Inman

Exclusive: Opendoor testing new co-listing partnership with selected agents

Credit: Kenny Klaus Team/Opendoor

Flush with venture capital funding, the quickly expanding, fast-cash homebuying and re-selling startup Opendoor is quietly testing co-listing partnerships with selected agents outside the company, Inman has learned.

The San Francisco-based company is now co-listing some of its for-sale properties with agents that bring it sellers, with the prospect of said agents returning with more deals. The agent, meanwhile, gets Opendoor’s traditional referral fee and the new ability to market and host open houses at the property the agent brought to Opendoor, which the company is re-listing for sale.

So far, the company has selected about a dozen agent teams as partners for its new “preferred agent partnership” program, and has used them to sell close to two dozen properties.

Opendoor is looking to form similar partnerships with agent teams around the country, as the iBuyer looks to reach 50 markets by the end of 2020 (it is currently active in 16 markets and plans to be in 18 by the end of the year).
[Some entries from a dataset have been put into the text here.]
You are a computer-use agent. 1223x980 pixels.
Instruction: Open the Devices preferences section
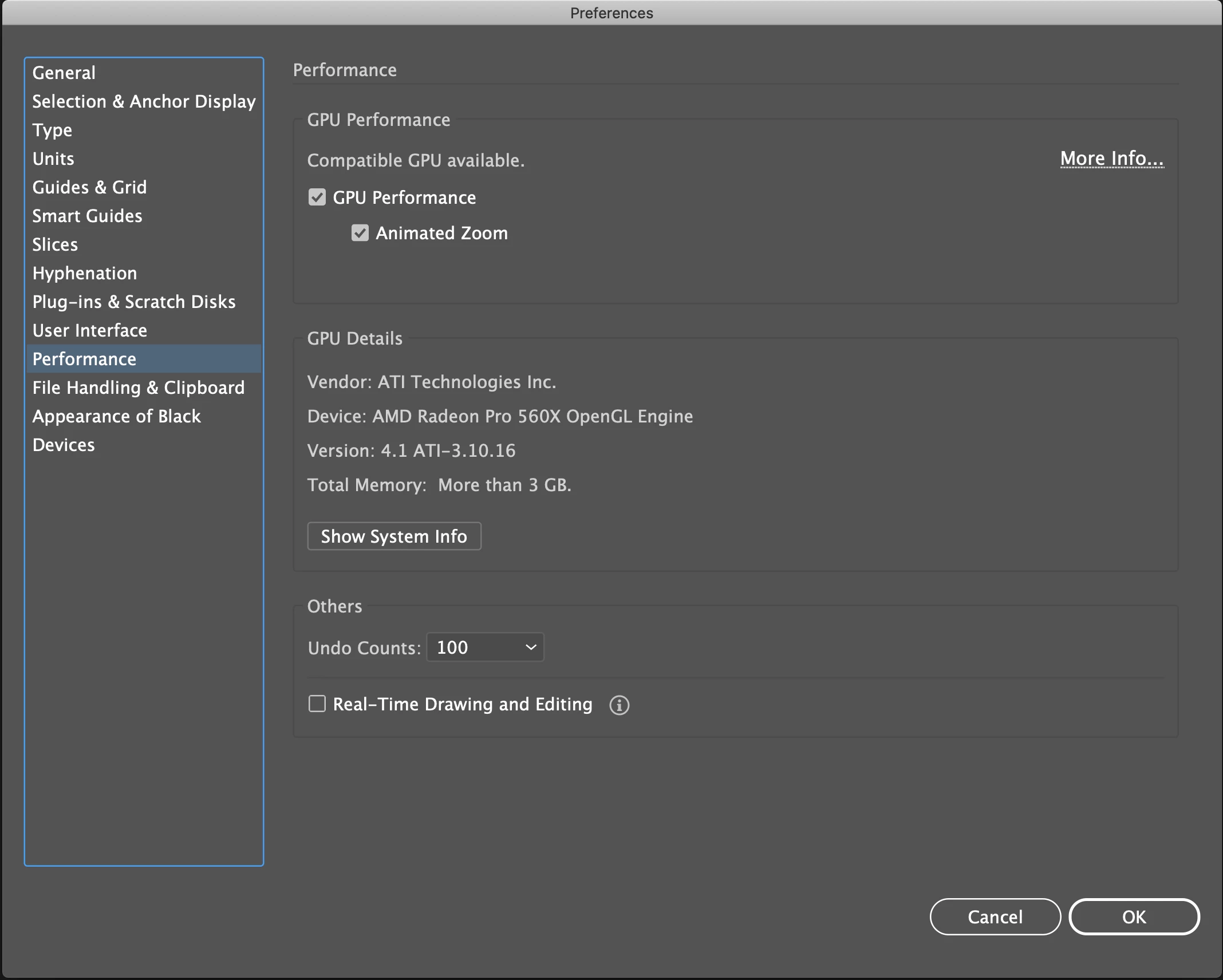64,445
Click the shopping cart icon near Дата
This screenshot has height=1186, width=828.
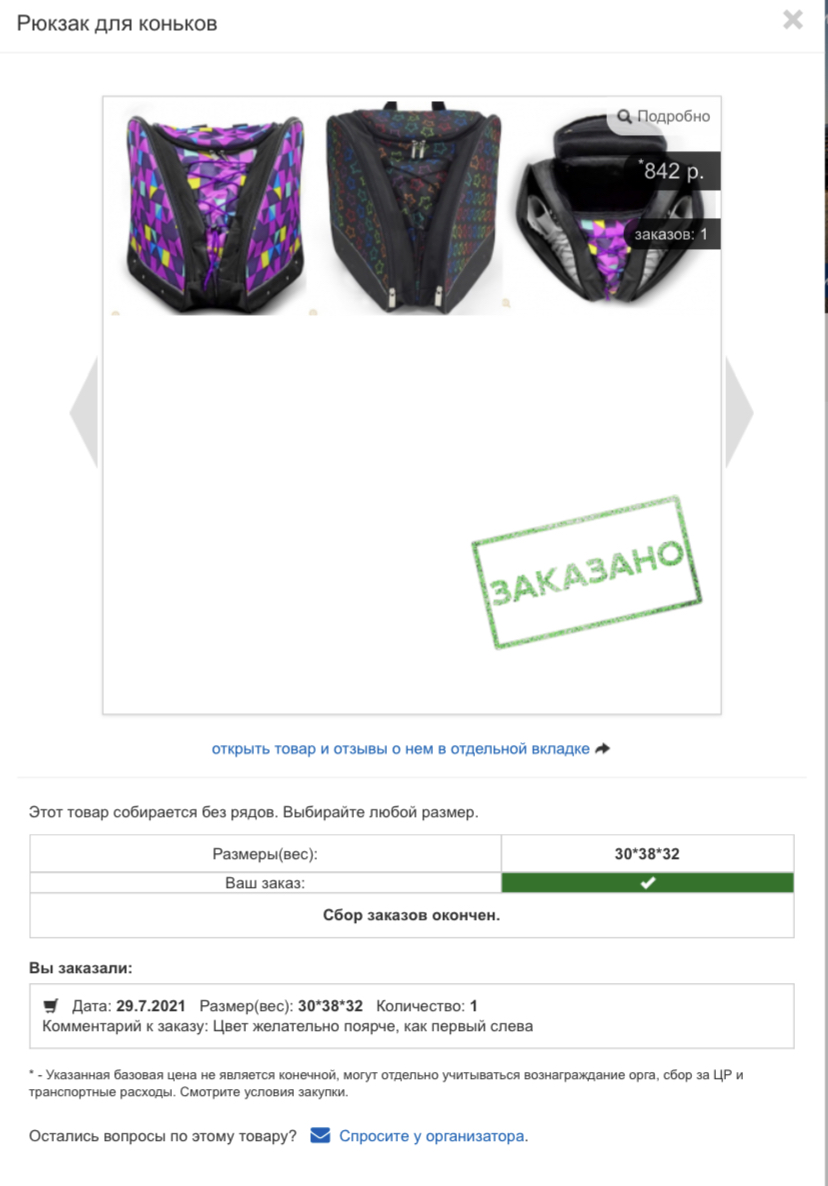point(51,1006)
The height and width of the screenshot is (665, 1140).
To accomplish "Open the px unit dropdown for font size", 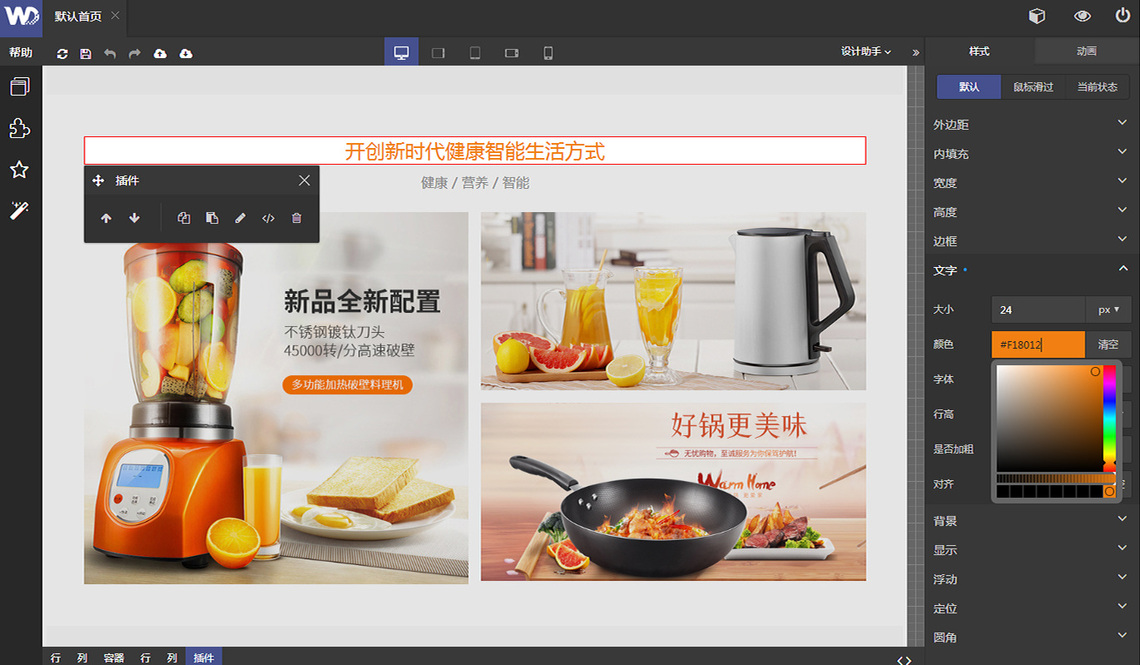I will coord(1108,310).
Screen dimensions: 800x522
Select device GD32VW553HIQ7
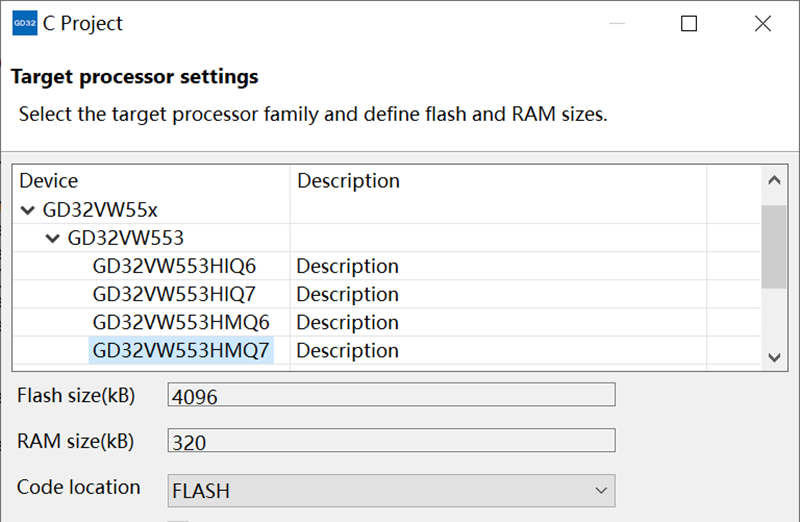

The program marks a new experiment for Opendoor, which previously often listed its homes directly on local multiple listing services on its own, using technology such as smart locks and sensors to enable potential buyers to take automated home tours at any time, with no third-party agent present.

It also marks a potential uneasy alliance with a forward-looking crop of Realtors, who Opendoor says it will equip with new productivity tools. These business relationships could bring Opendoor to the attention of more sellers, but they also might pose a conflict of interest to agents.

Read on to find out more about how this program works.

How Phoenix Realtor Kenny Klaus aligned with Opendoor

For a time, Phoenix, Arizona-based Realtor Kenny Klaus, of Keller Williams Integrity First Realty, believed he had found a way to benefit from Opendoor.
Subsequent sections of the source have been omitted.